His text is not as detailed as it might be, but Fuller has many interesting stories to tell and telling points to make: that the last Yangtze River dolphin was honoured with a funeral broadcast on Chinese television; that a 1954 novel about the last eskimo curlew sold 3 million copies; and that the world has lost its two largest woodpeckers, the imperial and ivory-billed.

Two Australian icons are featured. The paradise parrot entry offers nothing new, displaying photos that will be familiar to Australian naturalists, and the thylacine entry is marred by claims of ‘compelling evidence’ that the species survives on mainland Australia or even in New Guinea. Fuller does include a couple of thylacine photos I had not seen before, including one taken at a zoo in Washington. Had he covered amphibians he could have included several Australian frogs, featured in an article I wrote for the Spring 2013 issue of Wildlife Australia.

The New Zealand entries interest me the most, because I did not realise that photos existed of the extinct laughing owl, greater short-tailed bat and New Zealand bush wren, including colour photos of the last two.
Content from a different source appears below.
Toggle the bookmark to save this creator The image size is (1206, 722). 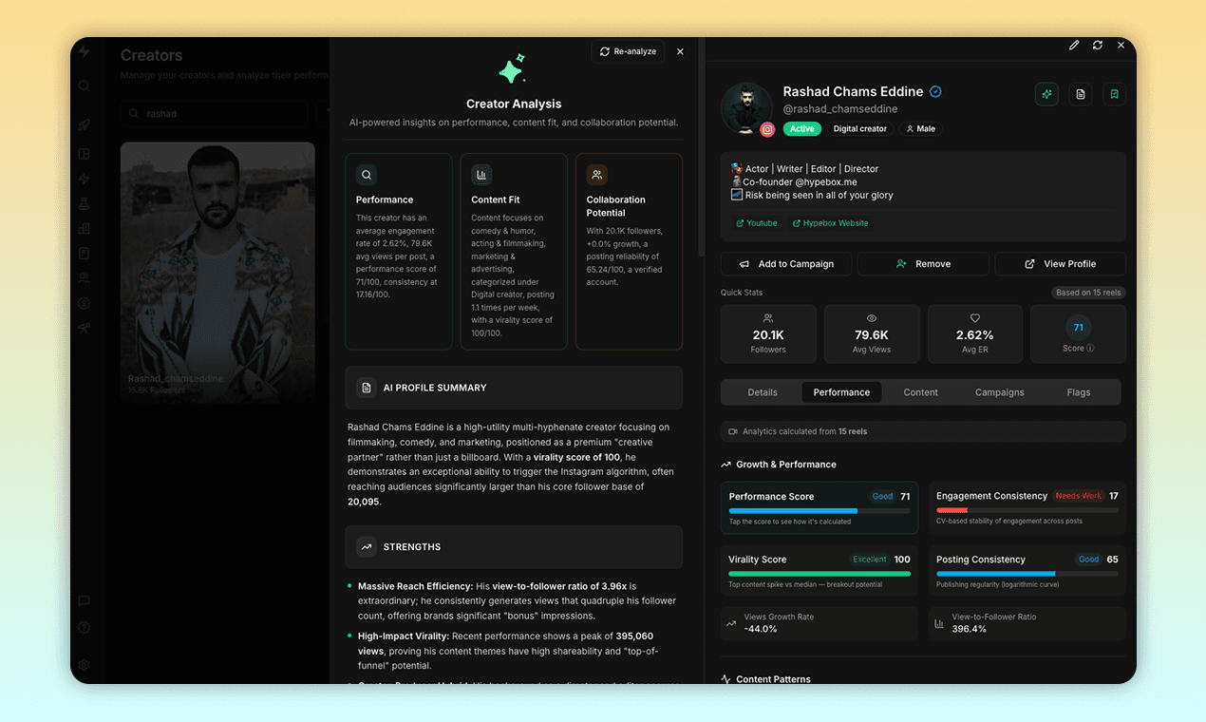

The demise of the bush wren in 1972 is especially tragic because of DNA and anatomical evidence showing that the New Zealand wrens represent the oldest surviving lineage of perching birds, the order that makes up a majority of the world’s bird species, a topic I wrote about in Where Song Began. The wrens provide evidence that perching birds originated in Gondwana, but only two of the four species alive in the 19th century are still with us, and one of these, the rock wren, is endangered, and may yet be lost. (Other wren species went extinct during the Maori era.) Colour photos, including one reproduced here, were taken by New Zealand ornithologist Don Merton. I was very surprised to find they existed.
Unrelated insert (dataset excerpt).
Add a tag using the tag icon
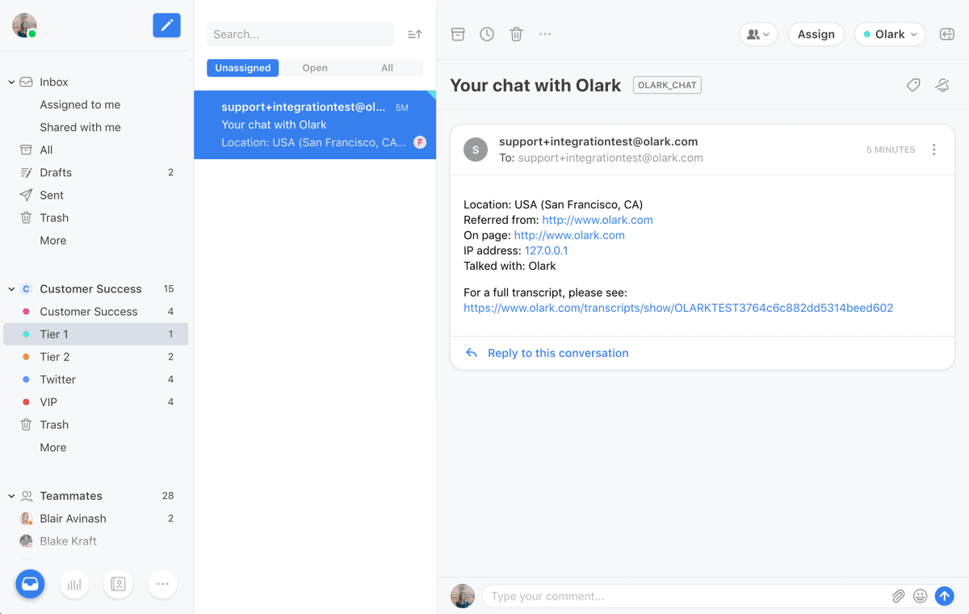Viewport: 969px width, 614px height. (x=913, y=85)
Hawaii matches New Zealand by having lost a large share of its birds. In Honolulu in 2004 I met the biologist who took the last photo of a Hawaiian ‘o‘u, and who told me about seeing the last few Kauai ‘o’o, birds that bore a striking likeness to honeyeaters. From a plane some days later I looked down on the rainforest in Maui that held the last po’ouli, a species that joined the ranks of the unliving a few months later.

Like the deaths of friends, modern extinctions can be difficult events to process. This book doesn’t help with that, but it does bring extinction into clearer focus. After you have viewed the photos, check the remarkable film footage of the last known ‘o’o, viewable at archive.org, and the 1956 footage of an imperial woodpecker, posted on Youtube.

Fuller E. 2013 Lost Animals: Extinction and the Photographic Record. Bloomsbury, London.